Size matters: FWC considers employee count in unfair redundancy claim

Despite failure to consult under award, FWC looks into financial standing

Size matters: FWC considers employee count in unfair redundancy claim

The Fair Work Commission (FWC) recently dealt with a case involving a worker's dismissal from a small hair salon business. The dispute centered around whether the termination was a genuine redundancy or an unfair dismissal.

This case highlighted the complexities that can arise when small businesses face financial pressures and must make difficult staffing decisions. It also underscored the importance of proper consultation processes, even in challenging circumstances.

The FWC's ruling provided insights into how redundancy and unfair dismissal claims are evaluated, especially for small enterprises.

Background of the case

The worker, a senior hairdresser, began employment with the small hair salon in November 2020. On March 28, 2024, she received a termination letter citing redundancy as the reason for dismissal.

However, prior to this, the employer had been investigating allegations of serious misconduct against the worker related to disparaging social media posts.

The worker filed an unfair dismissal application with the FWC on April 3, 2024, seeking compensation as a remedy. The employer maintained that the dismissal was due to redundancy, stemming from financial difficulties the business was experiencing.

Key issues and arguments

The case revolved around several key issues:

  1. Whether the dismissal constituted a genuine redundancy
  2. The employer's failure to consult about the redundancy
  3. The impact of the business's small size on dismissal procedures
  4. The validity of the redundancy given the concurrent misconduct investigation

The worker argued that the redundancy was not genuine, pointing to the ongoing misconduct investigation. The employer countered that they had chosen redundancy over dismissal for misconduct as it resulted in a better outcome for the worker.

The parties’ dispute

On March 15, 2024, the worker received a letter from the employer requesting her attendance at a meeting to address allegations of serious misconduct.

These allegations included making disparaging social media posts about the company and a client, as well as exhibiting rude behaviour towards a client over the phone.

The meeting to discuss these allegations took place on March 19, 2024. However, on March 28, 2024, instead of addressing the misconduct issues, the employer issued a termination letter citing redundancy due to economic downturn.

The employer's accountant had advised in November 2023 that the business needed to make the position of a second hairdresser redundant due to financial difficulties. The employer initially resisted this advice, hoping the business situation would improve.

FWC's analysis of redundancy claims

The FWC examined whether the dismissal met the criteria for a genuine redundancy under the Fair Work Act. This included assessing if the job no longer existed, if proper consultation occurred, and if redeployment was possible.

The Commission accepted the employer's unchallenged evidence of financial difficulties, noting:

"I accept the [employer’s] unchallenged evidence that the business was going through an 'economic downturn' as the Letter from their tax agent stipulates."

However, the FWC found that the employer failed to meet its consultation obligations under the Hair and Beauty Industry Award 2020.

Despite this, the Commission noted that consultation was unlikely to have changed the outcome given the business's financial situation.
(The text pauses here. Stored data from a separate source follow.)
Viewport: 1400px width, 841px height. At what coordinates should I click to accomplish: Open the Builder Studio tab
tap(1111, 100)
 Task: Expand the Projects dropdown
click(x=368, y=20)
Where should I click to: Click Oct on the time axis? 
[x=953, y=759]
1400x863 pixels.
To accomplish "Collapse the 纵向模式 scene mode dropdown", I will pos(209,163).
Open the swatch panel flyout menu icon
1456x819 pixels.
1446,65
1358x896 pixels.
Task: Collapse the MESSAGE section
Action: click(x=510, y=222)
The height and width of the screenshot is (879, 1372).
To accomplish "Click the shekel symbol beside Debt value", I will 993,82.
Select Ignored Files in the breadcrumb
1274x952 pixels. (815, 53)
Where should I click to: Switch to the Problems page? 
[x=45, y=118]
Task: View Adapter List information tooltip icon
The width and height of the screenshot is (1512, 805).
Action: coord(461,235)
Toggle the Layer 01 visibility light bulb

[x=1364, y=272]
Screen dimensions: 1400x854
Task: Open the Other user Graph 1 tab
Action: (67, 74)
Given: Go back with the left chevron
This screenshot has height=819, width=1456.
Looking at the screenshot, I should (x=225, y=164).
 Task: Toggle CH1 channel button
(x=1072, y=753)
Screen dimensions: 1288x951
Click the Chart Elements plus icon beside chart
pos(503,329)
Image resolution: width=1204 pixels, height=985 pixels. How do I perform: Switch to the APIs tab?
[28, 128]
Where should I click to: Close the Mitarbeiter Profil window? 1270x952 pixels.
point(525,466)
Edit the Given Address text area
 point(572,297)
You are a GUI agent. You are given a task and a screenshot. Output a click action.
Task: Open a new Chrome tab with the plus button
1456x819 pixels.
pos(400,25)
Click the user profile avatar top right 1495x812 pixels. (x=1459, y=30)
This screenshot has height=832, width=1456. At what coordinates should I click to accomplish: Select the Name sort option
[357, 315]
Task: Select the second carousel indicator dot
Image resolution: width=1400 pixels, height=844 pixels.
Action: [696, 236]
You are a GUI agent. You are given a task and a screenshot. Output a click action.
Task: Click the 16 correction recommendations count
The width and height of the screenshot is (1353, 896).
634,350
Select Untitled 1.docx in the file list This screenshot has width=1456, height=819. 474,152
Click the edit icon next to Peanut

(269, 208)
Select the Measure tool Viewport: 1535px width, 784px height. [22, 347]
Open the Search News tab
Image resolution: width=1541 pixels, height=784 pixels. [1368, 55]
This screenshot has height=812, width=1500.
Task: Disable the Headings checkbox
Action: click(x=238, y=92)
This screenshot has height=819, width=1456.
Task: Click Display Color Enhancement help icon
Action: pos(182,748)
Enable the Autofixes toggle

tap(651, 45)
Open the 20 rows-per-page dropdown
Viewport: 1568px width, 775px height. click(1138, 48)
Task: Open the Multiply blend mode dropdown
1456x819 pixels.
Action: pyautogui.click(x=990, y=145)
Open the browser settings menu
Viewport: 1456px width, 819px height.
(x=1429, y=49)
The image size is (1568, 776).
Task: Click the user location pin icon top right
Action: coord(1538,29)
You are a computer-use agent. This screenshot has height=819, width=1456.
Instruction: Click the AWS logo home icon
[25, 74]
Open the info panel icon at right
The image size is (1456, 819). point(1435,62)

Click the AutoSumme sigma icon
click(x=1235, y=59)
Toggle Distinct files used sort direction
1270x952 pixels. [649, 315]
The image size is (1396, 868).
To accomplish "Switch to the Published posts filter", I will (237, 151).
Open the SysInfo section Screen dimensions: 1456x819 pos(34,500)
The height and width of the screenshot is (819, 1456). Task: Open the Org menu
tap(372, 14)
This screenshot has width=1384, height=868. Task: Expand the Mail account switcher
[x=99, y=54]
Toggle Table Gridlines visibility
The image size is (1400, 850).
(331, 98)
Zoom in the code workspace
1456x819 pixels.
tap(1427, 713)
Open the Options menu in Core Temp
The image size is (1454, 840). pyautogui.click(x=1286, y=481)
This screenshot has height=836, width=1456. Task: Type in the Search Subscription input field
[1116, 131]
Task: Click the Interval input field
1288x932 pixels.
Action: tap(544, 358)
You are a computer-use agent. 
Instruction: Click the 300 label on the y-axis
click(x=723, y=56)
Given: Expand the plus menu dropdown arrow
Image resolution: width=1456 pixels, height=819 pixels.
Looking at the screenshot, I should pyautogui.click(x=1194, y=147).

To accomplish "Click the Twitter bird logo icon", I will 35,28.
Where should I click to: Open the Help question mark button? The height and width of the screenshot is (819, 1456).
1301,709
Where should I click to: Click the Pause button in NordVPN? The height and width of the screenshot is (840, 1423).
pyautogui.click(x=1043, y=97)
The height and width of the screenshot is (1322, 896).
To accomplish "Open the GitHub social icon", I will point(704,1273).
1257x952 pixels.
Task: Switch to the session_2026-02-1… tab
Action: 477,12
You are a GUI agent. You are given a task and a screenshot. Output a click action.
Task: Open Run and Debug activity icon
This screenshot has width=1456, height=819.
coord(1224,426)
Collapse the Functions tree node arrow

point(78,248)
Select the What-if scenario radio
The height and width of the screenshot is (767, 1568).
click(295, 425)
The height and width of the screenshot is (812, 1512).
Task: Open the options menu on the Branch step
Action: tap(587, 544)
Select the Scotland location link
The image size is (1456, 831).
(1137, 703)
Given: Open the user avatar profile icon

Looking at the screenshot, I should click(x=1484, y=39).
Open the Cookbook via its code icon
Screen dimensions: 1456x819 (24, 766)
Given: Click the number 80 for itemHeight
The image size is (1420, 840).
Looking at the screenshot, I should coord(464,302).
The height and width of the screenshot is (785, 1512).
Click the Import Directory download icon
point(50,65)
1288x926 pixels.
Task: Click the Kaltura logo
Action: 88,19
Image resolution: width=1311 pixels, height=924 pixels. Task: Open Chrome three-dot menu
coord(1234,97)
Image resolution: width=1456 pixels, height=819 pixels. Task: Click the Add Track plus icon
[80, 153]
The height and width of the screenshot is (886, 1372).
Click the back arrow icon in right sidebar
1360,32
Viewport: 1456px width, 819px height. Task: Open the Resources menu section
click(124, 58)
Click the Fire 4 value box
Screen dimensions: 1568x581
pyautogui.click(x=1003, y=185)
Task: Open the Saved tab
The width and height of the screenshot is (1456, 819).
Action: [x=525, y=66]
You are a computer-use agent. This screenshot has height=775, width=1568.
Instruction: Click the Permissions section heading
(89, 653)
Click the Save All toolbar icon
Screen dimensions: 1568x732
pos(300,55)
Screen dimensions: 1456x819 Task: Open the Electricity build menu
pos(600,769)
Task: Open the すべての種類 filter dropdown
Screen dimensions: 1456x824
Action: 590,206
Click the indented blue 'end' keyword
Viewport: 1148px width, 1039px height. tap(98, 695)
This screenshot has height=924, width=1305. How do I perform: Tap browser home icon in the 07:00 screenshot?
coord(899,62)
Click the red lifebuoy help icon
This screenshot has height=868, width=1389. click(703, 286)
The FWC further considered the impact of the salon's small size on the dismissal process. The decision stated:

"The [employer] was the smallest size employer possible, with only one employee being the Applicant. In my view, the small size of the [employer] had an impact on the procedures adopted for termination and should be accommodated."

Ultimately, the FWC determined that while the dismissal did not meet the technical definition of a genuine redundancy due to lack of consultation, it was not harsh, unjust, or unreasonable.

The Commission explained:

"While I have found a failure to consult pursuant to the Hair and Beauty Award, with such failures not being trivial matters, it is clear that any consultation would not have affected the [employer’s] decision due to [their] size."

Furthermore, the FWC emphasised:

"A decision to dismiss on the ground of redundancy will only be harsh, unjust or unreasonable if the rationale for the decision is seriously undermined or if there is a serious error in procedure such that renders the termination unfair in the circumstances."

In dismissing the application, the Commission concluded:

"The termination of his employment was not, however, harsh, unjust or unreasonable, as the decision was the result of a soundly based business decision. The failure to consult did not lead to a different result to that which occurred. Therefore, the failure to consult did not render the dismissal unfair."

This case serves as a reminder for small businesses to follow proper consultation procedures when making redundancies, while also illustrating how the FWC may consider the practical realities faced by very small enterprises when evaluating unfair dismissal claims.